“It’s meant to be upsetting”: the 2018 movie Matt Dillon forgives you for walking out of
One of the more interesting debates in movies centres around censorship, or the question of what should and shouldn’t be shown on the big screen.
Lord knows there are enough awful things happening in the world as it is, let alone packing more of them into your Friday night down at the multiplex. But some directors have powerfully and effectively reflected the darker side of human nature, leading top actors to want to work with them regardless of controversy, including Matt Dillon.
There’s not a chance that the Wild Things and There’s Something About Mary star didn’t know exactly what he was getting himself into when he signed up to work with the Danish director Lars von Trier, a man who seems to exist solely to try to upset as many people with his movies as possible, but when he agreed to take a role in 2018’s The House That Jack Built, he may not have envisaged quite how much of a stir it would cause.

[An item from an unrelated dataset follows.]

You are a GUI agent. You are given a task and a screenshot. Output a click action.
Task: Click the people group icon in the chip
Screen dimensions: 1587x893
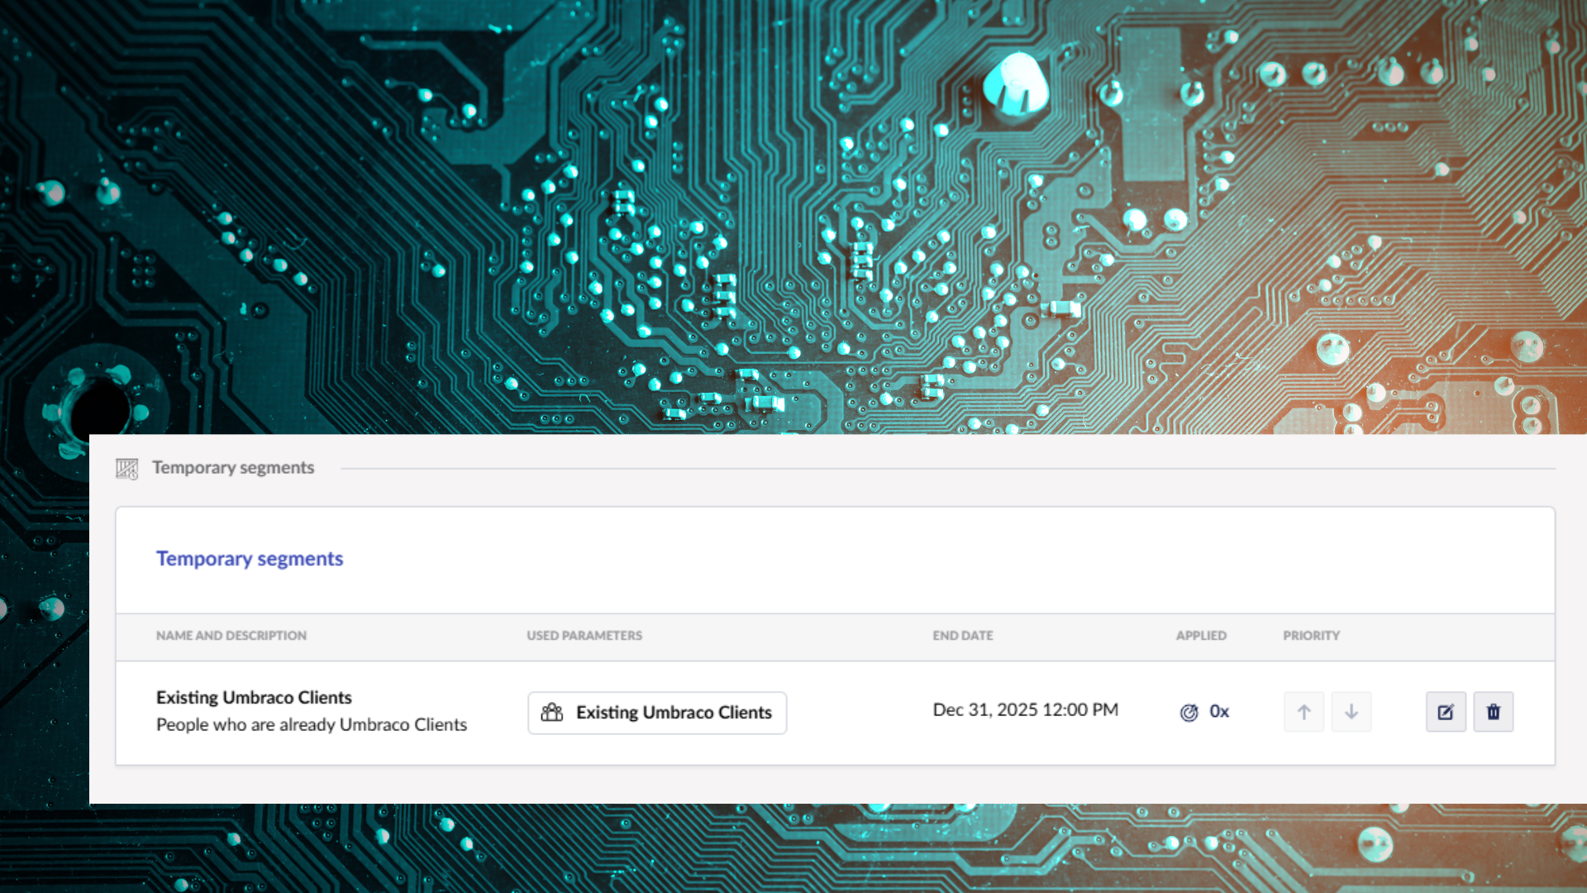point(552,713)
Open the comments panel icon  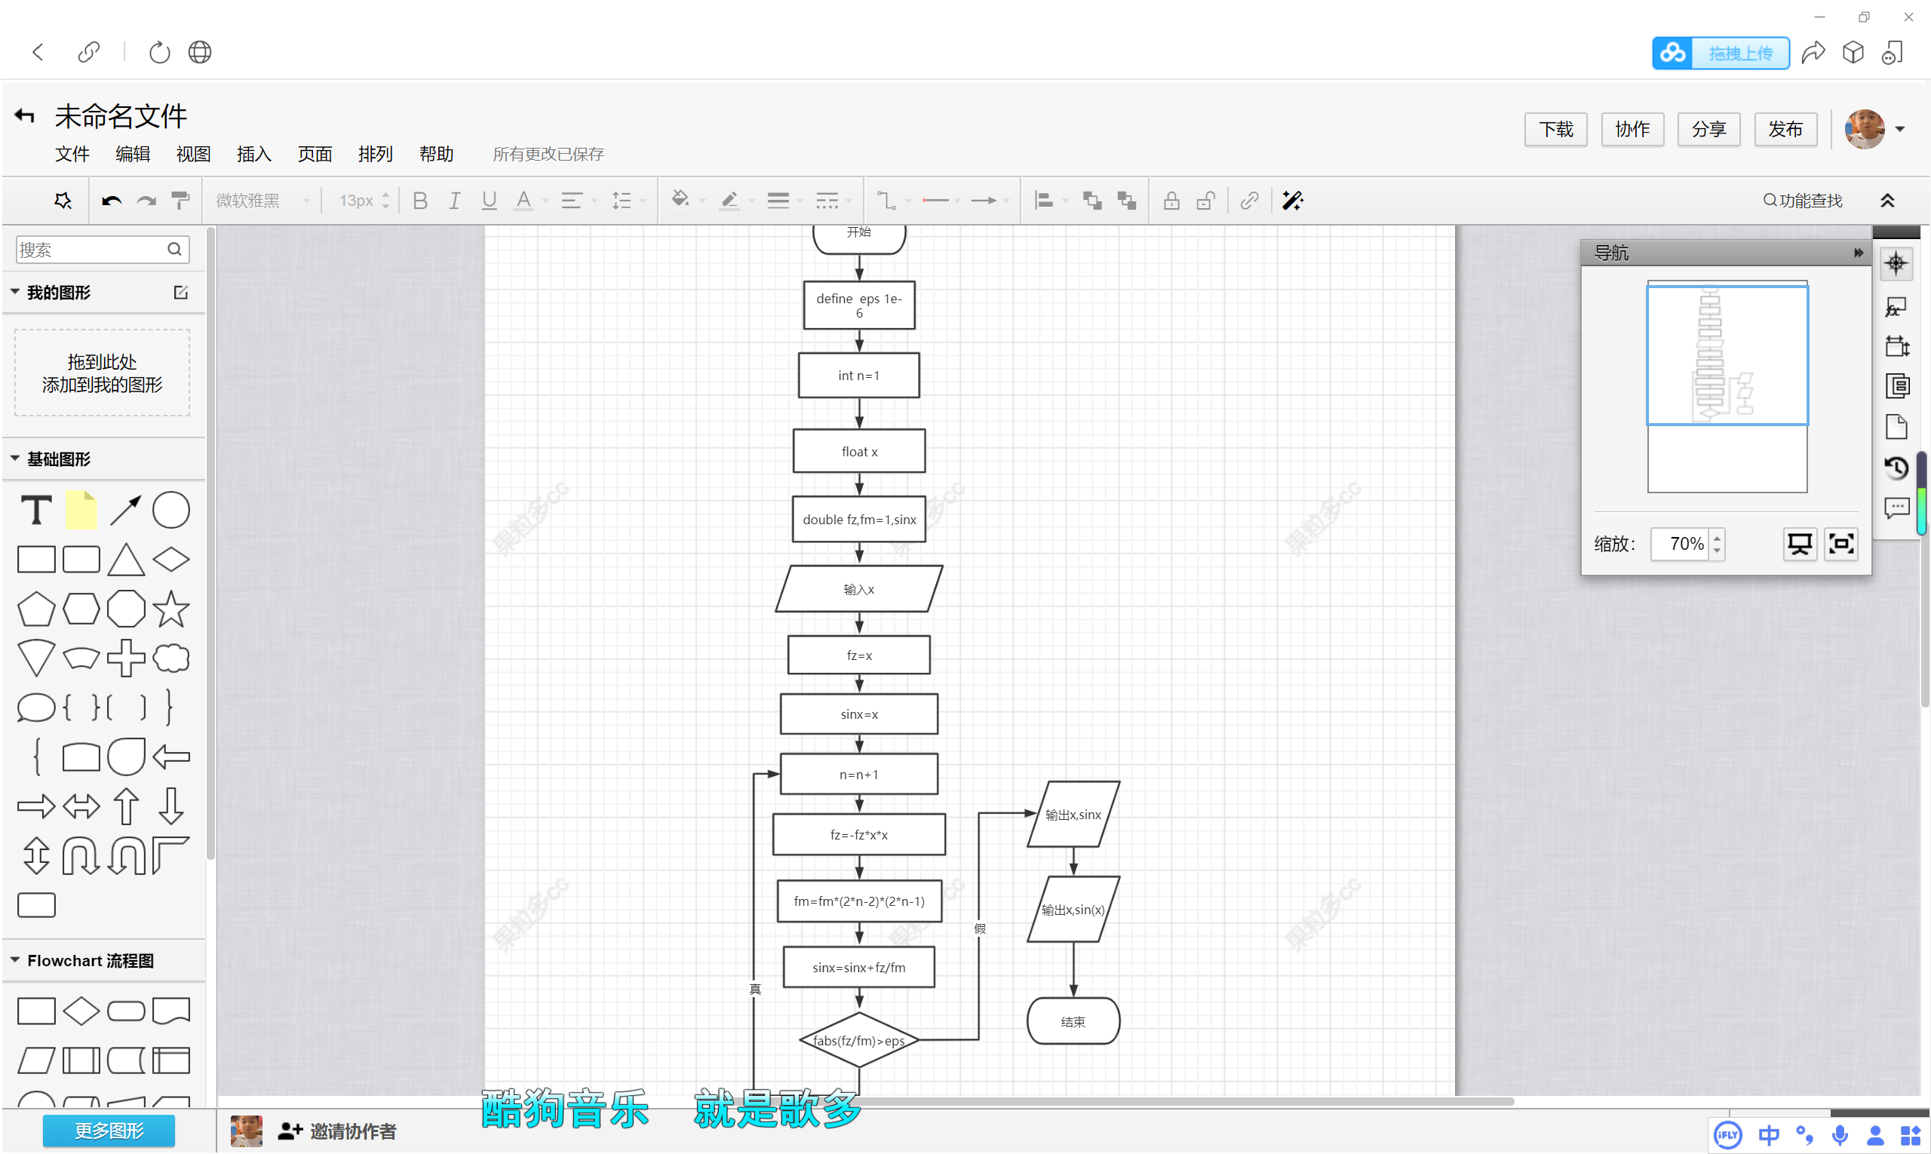(1896, 508)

The film is a serial killer thriller telling the story of a narcissistic psychopath who recounts each of his five murders over a 12-year period as though they were great works of art, but the graphic nature of what transpires on screen led to a fairly hysterical reaction from the press, somewhat predictably, but also from film critics, so you know Trier had really managed to push some buttons.
Dillon, who played the lead role of Jack alongside Uma Thurman, was unrepentant about it all, however, saying, “I’m OK that people are upset. It’s meant to be upsetting, and you should know, if you’re going to see this, that it is going to some very dark, disturbing places”.
And that was certainly borne out when the film made its debut at the Cannes Film Festival, where, according to reports, more than 100 members of the audience, critics among them, decided they’d had enough halfway through and walked out, sparked by one scene in particular that saw children slain by the lead character. It did, regardless, inspire a six-minute standing ovation at the end of the movie, showing the director still had some supporters in the industry, but one leading voice described it as vile, saying it shouldn’t have been made and that the actors involved were ‘culpable’.
The director, typically, also didn’t care about the possibly hyperbolic reaction, explaining that the rise of Donald Trump, then in his first term as president, had influenced the film, telling The Guardian, “The House That Jack Built celebrates the idea that life is evil and soulless, which is sadly proven by the recent rise of the Homo trumpus, the rat king.”
Those mixed reviews and the undeniably polarising content no doubt contributed to the film underperforming at the box office on release, losing a few million on the budget, but it fared slightly better once released in a fully unrated director’s cut, which got the US film censors worked up because they hadn’t approved it, and it was purchasable only via YouTube for a few hours before it was pulled.
Dillon, meanwhile, continued to make low-budget arthouse movies for the next few years, going against the mainstream studio movies that he’d made his name in, like 2004’s Crash, which won him an Academy Award and Golden Globe nomination, or the Owen Wilson comedy You, Me and Dupree. He’ll be seen later this year in a drama called I Play Rocky, which tells the story of the making of the boxing classic starring Sylvester Stallone, and he has a role in the forthcoming TV series of The Magnificent Seven, the 1960 western based on Akira Kurosawa’s Seven Samurai.